Si hay una cultura que se asocia directamente al flamenco esa es la gitana, tal vez porque ha sido la que más ha aportado al desarrollo de este arte, aunque no ha sido la única, ya que incluso recoge influencias africanas y caribeñas, además de las árabes, judías y cristinas que hemos mencionado anteriormente.

 

El flamenco, durante su larga historia ha sido permeable a las más variadas influencias y es tan puro como mestizo. El flamenco nace del propio pueblo, tiene una raíz evidente y eminentemente folclórica, es un arte indiscutible. Es conocido por su gran intensidad emocional, por el derroche de sentimientos que los artistas imprimen en las interpretaciones. Y es que si hay algo que caracteriza al flamenco es su poder para transmitir sentimientos, ya que en su origen los primeros flamencos usaban este arte para expresar las vivencias emocionales.

 

El flamenco es una de las manifestaciones artísticas más populares de nuestro país. Son alegrías, soleas, seguidillas y tantos otros palos que sirven como expresión para mucha gente de esta tierra. Es una música que hace sentir a propios y ajenos cuando arranca la guitarra, el cante suena a “quejío”, a sentimiento profundo, acompañado de taconeo, palmas y castañuelas, formando armonía y magia hasta que aparece el ángel, el duende. Adueñándose del momento. Las letras flamencas están cargadas de dolor, alegría, pasión, angustia, amor o desamor, entre otros sentimientos.
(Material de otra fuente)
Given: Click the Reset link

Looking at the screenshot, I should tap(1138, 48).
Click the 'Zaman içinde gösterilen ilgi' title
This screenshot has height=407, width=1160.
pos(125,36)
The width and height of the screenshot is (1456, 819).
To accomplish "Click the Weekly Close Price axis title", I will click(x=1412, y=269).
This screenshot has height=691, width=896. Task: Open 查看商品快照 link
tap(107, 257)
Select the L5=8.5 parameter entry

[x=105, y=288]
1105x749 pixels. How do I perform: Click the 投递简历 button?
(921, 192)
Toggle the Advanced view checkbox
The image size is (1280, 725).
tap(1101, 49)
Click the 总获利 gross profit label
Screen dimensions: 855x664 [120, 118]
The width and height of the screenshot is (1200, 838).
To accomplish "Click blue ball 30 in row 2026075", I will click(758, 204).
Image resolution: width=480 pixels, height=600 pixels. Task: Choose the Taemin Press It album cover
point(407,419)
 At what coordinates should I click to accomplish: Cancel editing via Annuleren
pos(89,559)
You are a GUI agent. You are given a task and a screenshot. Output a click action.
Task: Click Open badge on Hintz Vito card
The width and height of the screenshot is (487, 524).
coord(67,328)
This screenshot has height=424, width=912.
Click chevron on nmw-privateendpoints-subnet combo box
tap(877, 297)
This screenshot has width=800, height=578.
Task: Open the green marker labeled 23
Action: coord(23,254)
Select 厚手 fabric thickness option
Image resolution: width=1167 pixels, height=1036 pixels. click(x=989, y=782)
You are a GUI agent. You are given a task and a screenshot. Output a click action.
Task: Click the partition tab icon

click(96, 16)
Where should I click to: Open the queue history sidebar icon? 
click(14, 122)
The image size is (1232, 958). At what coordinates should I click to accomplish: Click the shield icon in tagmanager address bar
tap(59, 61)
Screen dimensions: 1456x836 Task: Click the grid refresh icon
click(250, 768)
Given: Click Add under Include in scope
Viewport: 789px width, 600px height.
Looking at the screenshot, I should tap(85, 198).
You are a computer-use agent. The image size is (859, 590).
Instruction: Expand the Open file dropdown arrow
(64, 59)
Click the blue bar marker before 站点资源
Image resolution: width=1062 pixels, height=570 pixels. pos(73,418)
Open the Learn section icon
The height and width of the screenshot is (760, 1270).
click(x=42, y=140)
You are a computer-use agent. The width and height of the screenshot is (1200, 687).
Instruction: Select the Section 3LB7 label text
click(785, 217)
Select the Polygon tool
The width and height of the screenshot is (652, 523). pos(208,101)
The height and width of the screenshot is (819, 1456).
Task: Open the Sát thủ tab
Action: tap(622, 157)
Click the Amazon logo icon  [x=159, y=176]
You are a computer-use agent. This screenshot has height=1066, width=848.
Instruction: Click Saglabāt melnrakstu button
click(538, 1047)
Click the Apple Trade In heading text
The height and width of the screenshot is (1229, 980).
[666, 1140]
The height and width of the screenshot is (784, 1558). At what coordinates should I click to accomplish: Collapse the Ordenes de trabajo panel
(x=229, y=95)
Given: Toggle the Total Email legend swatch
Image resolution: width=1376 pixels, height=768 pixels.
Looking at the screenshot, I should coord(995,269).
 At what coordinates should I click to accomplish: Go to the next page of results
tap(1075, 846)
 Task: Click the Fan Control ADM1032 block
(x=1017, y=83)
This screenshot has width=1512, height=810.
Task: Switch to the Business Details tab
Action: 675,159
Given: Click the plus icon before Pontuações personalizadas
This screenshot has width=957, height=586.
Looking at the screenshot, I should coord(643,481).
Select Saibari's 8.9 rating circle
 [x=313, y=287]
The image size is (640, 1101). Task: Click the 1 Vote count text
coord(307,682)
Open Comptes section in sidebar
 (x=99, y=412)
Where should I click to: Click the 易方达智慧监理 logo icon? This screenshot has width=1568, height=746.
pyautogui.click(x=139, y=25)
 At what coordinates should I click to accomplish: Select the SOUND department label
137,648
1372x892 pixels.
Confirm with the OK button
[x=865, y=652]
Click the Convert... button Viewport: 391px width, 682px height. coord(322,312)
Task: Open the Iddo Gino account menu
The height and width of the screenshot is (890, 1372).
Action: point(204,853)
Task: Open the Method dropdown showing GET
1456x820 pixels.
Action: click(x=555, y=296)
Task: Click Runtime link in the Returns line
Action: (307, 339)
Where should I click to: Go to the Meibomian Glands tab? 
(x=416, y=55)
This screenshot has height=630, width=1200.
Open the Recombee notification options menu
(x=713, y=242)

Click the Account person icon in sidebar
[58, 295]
Sentimientos que también se reflejan incluso en el nombre que tienen algunos de estos palos, como son la soleá o las alegrías. El flamenco es parte de nosotros, es nuestro folklore, nuestra cultura, nuestra esencia. Son nuestras raíces.

 

El flamenco fue declarado Patrimonio Cultural Inmaterial de la Humanidad por la UNESCO en 2010.